MUTUAL RESPECT AND COLLABORATION THROUGH MEDICAL EDUCATION
The authors of this editorial are a new consultant psychiatrist and a recently qualified GP. We believe that collaboration can enhance learning, shift perceptions, and strengthen relationships. In 2013, InnovAiT, the Royal College of General Practitioner’s (RCGP’s) education journal for GPs and GPs in training, began to produce podcasts based around the GP curriculum. Importantly, it collaborated with other specialties. To date, 22 podcasts have been downloaded nearly 14 000 times for free via iTunes and the InnovAiT webpage, half of which have contained psychiatry segments ranging from condition-focused elements on depression and schizophrenia to physical health needs and social issues experienced by patients with mental illness. Furthermore, it has explored mental wellbeing in the workplace for GPs and produced a whole edition on professional resilience. The educational potential of multimedia to supplement training across traditional borders of deaneries and countries at low cost and high convenience for all parties is clear and allows a timely response to the demands and schedules of modern medicine. In the case of InnovAiT podcasts, they not only offer opportunities to educate GP trainees in psychiatry but, importantly, psychiatry (and other) trainees in general practice.
Shared learning opportunities can also clearly be developed within more traditional models of learning. Combined psychiatric and primary care teaching sessions could be formed to explore the biopsychosocial model underpinning challenging chronic mental and physical illnesses. Both community psychiatric and general practice posts can be adapted to enable a broader understanding of these aspects of illness; be they through home visits (currently reserved for the housebound and acutely unwell), experience of psychological therapies, and social prescribing measures. The aim would be to invigorate and enhance practitioners’ abilities to provide and coordinate care for patients and, importantly, be able to offer hope. This will create a better experience for the patient and doctor.

- **PROVIDED MATERIAL**

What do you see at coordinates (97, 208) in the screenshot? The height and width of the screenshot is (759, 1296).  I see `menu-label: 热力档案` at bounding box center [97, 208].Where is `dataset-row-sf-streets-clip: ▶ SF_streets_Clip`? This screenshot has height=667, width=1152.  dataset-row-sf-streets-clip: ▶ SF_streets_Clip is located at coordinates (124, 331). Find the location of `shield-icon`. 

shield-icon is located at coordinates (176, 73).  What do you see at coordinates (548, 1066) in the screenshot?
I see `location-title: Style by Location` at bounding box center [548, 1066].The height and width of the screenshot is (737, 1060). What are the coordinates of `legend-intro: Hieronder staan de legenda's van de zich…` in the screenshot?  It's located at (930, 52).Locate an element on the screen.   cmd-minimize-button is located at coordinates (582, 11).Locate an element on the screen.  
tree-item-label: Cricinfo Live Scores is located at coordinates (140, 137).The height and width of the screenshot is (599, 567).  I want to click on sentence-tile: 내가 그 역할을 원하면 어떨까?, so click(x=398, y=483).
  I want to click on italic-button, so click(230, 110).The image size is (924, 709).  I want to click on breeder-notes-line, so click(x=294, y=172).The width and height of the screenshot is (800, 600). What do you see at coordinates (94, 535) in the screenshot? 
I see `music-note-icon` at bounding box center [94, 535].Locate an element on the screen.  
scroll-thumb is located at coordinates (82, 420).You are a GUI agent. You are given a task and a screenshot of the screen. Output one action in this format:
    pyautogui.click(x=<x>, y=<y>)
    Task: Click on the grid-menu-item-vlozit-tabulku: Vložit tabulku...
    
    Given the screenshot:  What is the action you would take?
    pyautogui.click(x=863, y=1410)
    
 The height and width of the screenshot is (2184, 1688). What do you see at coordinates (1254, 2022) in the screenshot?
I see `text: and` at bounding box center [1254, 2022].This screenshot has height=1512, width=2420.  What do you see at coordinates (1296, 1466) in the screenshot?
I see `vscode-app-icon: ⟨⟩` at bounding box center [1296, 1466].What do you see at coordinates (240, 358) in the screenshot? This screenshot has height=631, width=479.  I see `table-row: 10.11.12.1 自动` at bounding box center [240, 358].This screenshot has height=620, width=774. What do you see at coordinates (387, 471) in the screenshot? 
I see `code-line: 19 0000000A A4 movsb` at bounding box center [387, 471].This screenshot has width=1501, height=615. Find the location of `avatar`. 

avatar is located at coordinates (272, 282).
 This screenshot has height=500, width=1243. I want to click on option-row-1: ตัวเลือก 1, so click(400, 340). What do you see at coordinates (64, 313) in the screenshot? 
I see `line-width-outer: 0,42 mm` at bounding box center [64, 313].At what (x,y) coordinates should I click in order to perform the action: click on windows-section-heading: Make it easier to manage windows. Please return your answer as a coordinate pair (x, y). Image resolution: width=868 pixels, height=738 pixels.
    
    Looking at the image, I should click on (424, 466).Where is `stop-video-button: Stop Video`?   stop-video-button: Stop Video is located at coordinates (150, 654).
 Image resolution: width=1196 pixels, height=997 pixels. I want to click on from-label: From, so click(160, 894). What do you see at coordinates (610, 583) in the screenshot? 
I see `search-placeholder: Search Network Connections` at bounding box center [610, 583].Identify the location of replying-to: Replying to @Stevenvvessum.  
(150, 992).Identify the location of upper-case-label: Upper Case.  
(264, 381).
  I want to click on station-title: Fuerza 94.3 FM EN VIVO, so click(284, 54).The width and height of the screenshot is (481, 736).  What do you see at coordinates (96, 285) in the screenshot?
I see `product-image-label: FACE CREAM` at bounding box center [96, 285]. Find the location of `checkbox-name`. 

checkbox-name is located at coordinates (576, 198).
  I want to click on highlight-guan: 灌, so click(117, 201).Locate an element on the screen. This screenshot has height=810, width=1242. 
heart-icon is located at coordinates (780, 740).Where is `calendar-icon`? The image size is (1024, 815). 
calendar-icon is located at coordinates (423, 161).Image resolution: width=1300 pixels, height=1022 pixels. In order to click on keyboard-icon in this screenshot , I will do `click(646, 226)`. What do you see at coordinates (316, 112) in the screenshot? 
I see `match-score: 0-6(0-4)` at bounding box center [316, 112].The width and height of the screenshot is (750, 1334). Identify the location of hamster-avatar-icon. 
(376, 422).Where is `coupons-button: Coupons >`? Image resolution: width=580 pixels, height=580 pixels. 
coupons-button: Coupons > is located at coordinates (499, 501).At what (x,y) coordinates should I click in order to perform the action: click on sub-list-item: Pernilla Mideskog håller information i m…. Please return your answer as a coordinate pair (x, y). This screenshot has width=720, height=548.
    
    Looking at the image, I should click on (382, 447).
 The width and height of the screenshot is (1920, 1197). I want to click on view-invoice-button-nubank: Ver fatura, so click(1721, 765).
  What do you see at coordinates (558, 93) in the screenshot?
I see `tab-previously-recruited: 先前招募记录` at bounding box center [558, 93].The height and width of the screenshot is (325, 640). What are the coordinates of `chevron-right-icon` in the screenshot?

- **TASK INSTRUCTIONS**
[1] Answer these questions from the medical education editorial.
(a) In what year did InnovAiT begin producing podcasts?
(b) How many times have the podcasts been downloaded?
(c) Who are home visits currently reserved for?
[2] Rewrite the paragraph of the medical education editorial that begins "Shared learning opportunities can also" as a short bulleted list that keeps its main facts.

- **ANSWERS GIVEN**
[1]
(a) 2013
(b) Nearly 14 000 times
(c) The housebound and acutely unwell

[2]
- Shared learning can also be developed within more traditional models of learning.
- Combined psychiatric and primary care teaching sessions could explore the biopsychosocial model underpinning challenging chronic mental and physical illnesses.
- Community psychiatric and general practice posts can be adapted to broaden understanding of these aspects of illness through home visits, experience of psychological therapies, and social prescribing measures.
- The aim is to invigorate and enhance practitioners' abilities to provide and coordinate care and to offer hope.
- This will create a better experience for the patient and doctor.